Required work:
a) Summarize the blog post on analyst work and meditation in two sentences.
b) Please carry the blog post on analyst work and meditation forward from its final sentence.

─── Document extract ───

Further/final continuation (concatenate this blog thread in your head from I through this VII, if you're so inclined):
This column—like my CIR, an “event” in its own right--prompted considerable feedback, some positive, some negative, from the CEP/ESP industry, and the various vendors mentioned. Every one of the CEP/ESP people who responded asked me how much I'm "familiar" with their space--and each of them tried to quote me chapter/verse from the EPTS reference model--which I'd already perused so many times, long ago, that it was starting to appear in my daydreams. I’ve taken additional CEP/ESP vendor briefings since then, and am planning to write some up when they go public—soon, and possibly write up an Advisory Report on this space. And that’s the life of any industry analyst. Filtering a passing parade of events, taking flak, and fending off flacks, like any reporter. You stick your neck out there, and you have to have a tough hide. Cuz it's tough to hide, when you're as published/public as I am.
Which brings me to a thought. People often ask me how I manage this all in my head and heart. As I’ve said before, it’s a bit like being a reporter on a beat—alerted and tuned in and ready to respond to “breaking news.”
But it’s also a bit like meditation—i.e., sitting in rapt attention in contemplation of a dynamic multifaceted multidimensional space, like a kaleidoscopic Buddhist mandala or prayer wheel or gem, focusing on nothing in particular, but aware of literally everything on some level. The following excerpt from one of my recent extracurricular readings (Damien Keown, “Buddhism: A Very Short Introduction,” Oxford University Press, 1996) just jumped out at me as absolutely bang-on brilliant. It’s all a matter of recognizing that one’s own reactions to the day’s events are themselves events that, like the external events themselves, are impermanent, a passing parade, a ghostlike abstraction that shall soon pass, hence underlining the need for the engaged-but-detached observer/analyst to stay supple and adaptive and to roll with the flow of the all-changing:
“To the kind of techniques already described, which in Buddhism go by the generic name of ‘calming meditation’ (samatha), the Buddha added a new one called ‘insight meditation’ (vipassana). The goal of this was not peace and tranquility but the generation of penetrating and critical insight (prajna). Whereas in calming meditation intellectual activity subsides at an early stage (on reaching the second jhana), in insight meditation the object of the exercise is to bring the critical faculties fully into play in a detailed reflexive analysis of the meditators’ own state of mind. In practice, the two techniques of calming and insight are normally used back-to-back within the same session: calming may be used first to concentrate the mind and then insight to probe and analyze. It is impossible to practice insight meditation without having reached at least the level of calm of the first jhana.

─── Material shown ───

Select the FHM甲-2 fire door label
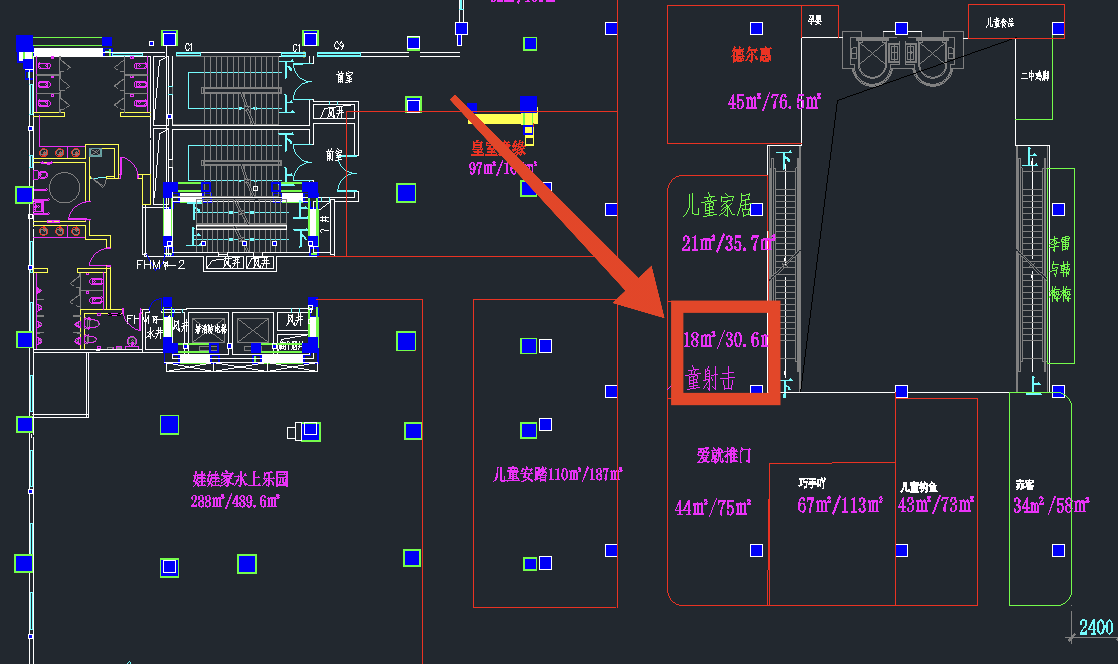The width and height of the screenshot is (1118, 664). 161,265
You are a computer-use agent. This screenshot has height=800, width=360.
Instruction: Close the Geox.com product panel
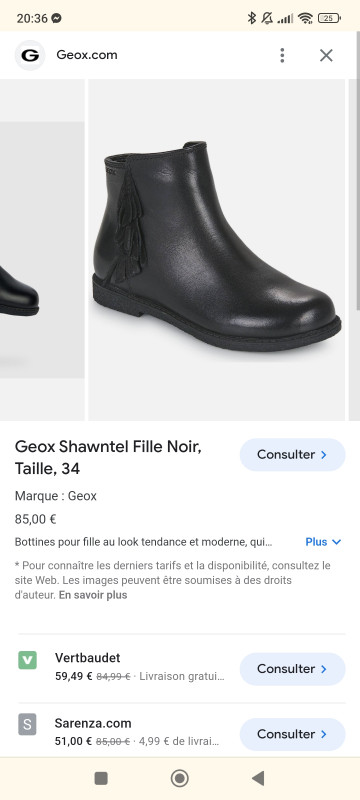326,55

───

Responses in order:
a) The writer reports that a column drew mixed feedback from the CEP/ESP industry and vendors, and describes filtering events and taking flak as part of an industry analyst's life. Managing this, the writer says, is like being a reporter on a beat and also like meditation, illustrated by a quoted passage from a short introduction to Buddhism that describes calming meditation (samatha) and insight meditation (vipassana) and how the two are used back-to-back.

b)
“In insight meditation, the meditator examines every aspect of his subject experienced, breaking this down into four categories: the body and its physical sensations; feelings; mood; and mental patterns and thoughts. A typical session might proceed by extending awareness of the rise and fall of the breath to the rest of the body. Every minor sensation would be noted such a twinges, aches, itches, and impulse to move and scratch. The meditator does not respond to these impulses since the purpose of the exercise is to note with bare attention how bodily sensations arise and subside without reacting to them in the normal semi-automatic way. By learning to observe without becoming involved, the pattern of stimulus-response which underlies much human behavior can be broken. Little by little the realization dawns that one is free to choose how to react in all situations regardless of which buttons are pushed. The grip of long-standing habits and compulsions is weakened and replaced with a new sense of freedom. The analysis is gradually extended to the whole body, the intellect being wielded like a surgeon’s scalpel to dissect the various bodily parts and functions. From this the awareness arises that the body is nothing more than a temporary assemblage of bones, nerves, and tissues, certainly not a worthy object to become infatuated with or excessively attached to.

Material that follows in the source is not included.